Вор сидел раздавленный. Заучить абракадабру он явно не успел и теперь мысленно рвал на себе волосы…

– Повторяю вопрос: кто продал тебе папиросник?

– Латыш один…

– Как зовут?

– Не знаю, ей-богу, не знаю.

– А как выглядел?

– Лет двадцати, белобрысый… Крепкий такой. Есть силенка у ребенка!

– Одет был в куртку на вате? – мгновенно сообразил Алексей.

– Точно. А вы откудова знаете?

– Давай подробнее. Все, что вспомнишь. Где встречались, какие есть особые приметы, речь, волосы, руки-ноги, все мне опиши. Может, он обмолвился, где живет? И не было ли с ним мальчишки-железнодорожника?

– Был, – ответил Лакомкин. – Черненький такой, лет семнадцати, не больше.
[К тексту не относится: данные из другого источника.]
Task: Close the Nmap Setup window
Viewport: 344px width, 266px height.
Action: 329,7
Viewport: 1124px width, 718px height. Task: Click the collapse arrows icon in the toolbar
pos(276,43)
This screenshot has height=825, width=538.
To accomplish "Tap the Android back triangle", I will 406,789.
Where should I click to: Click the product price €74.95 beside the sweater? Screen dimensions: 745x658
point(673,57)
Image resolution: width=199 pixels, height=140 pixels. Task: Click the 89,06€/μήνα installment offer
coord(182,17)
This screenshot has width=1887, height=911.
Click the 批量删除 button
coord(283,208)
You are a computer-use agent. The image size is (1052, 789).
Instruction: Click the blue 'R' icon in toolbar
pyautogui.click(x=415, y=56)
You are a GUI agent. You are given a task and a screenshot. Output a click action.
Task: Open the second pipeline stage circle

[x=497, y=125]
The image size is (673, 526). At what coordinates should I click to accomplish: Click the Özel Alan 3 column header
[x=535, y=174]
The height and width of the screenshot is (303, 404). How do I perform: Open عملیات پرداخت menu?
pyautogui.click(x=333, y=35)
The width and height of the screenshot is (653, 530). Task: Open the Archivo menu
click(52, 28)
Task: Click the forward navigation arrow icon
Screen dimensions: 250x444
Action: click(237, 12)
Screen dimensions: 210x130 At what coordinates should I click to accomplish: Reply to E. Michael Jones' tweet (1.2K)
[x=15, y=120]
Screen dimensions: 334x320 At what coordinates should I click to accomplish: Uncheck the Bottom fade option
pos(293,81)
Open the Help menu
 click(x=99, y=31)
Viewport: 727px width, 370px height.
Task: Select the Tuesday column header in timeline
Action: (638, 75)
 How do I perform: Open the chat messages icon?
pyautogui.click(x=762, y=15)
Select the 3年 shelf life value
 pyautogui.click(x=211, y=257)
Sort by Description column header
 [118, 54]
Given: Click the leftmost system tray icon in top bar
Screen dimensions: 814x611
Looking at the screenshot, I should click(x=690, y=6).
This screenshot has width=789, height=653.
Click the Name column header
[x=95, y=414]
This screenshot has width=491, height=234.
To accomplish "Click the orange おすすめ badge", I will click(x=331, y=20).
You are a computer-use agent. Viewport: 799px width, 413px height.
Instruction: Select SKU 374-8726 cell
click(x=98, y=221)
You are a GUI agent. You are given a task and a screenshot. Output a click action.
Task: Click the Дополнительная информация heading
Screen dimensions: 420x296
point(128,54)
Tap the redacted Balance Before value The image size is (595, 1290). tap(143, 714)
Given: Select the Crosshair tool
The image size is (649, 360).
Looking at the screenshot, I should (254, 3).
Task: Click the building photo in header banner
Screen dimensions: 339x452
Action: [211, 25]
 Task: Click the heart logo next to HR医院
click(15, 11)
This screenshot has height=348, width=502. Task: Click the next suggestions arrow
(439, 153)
Лыков с Кнаутом переглянулись.

– Ну вот и пошло дело, – констатировал надворный советник. – Кутили на реке, в корчме?

– Все-то вам известно…

– Где именно?

– На Малом Фегезаксгольме.

– У Папе? – оживился коллежский асессор.

– Так точно.

– Известный притон, – сообщил тот питерцу. – Ну, Папе я разговорю. И вообще, Лакомкин, если ты поможешь нам поймать этих негодяев, то мы тебя отпустим. До следующего раза, правда, но отпустим. Однако сначала заслужи.

– Да я всей душой…

– Они ведь не ваши, не уголовные? – спросил Лыков, как о чем-то само собой разумеющемся.

– Угу. Политические.

Кнаут аж подпрыгнул:

– Кто-кто?

– Политические. Называют друг друга так смешно. Этот, белобрысый – товарищ Аксель. Черненький – товарищ Эмиль. А главный у них – товарищ Мартин, но его я никогда не видел.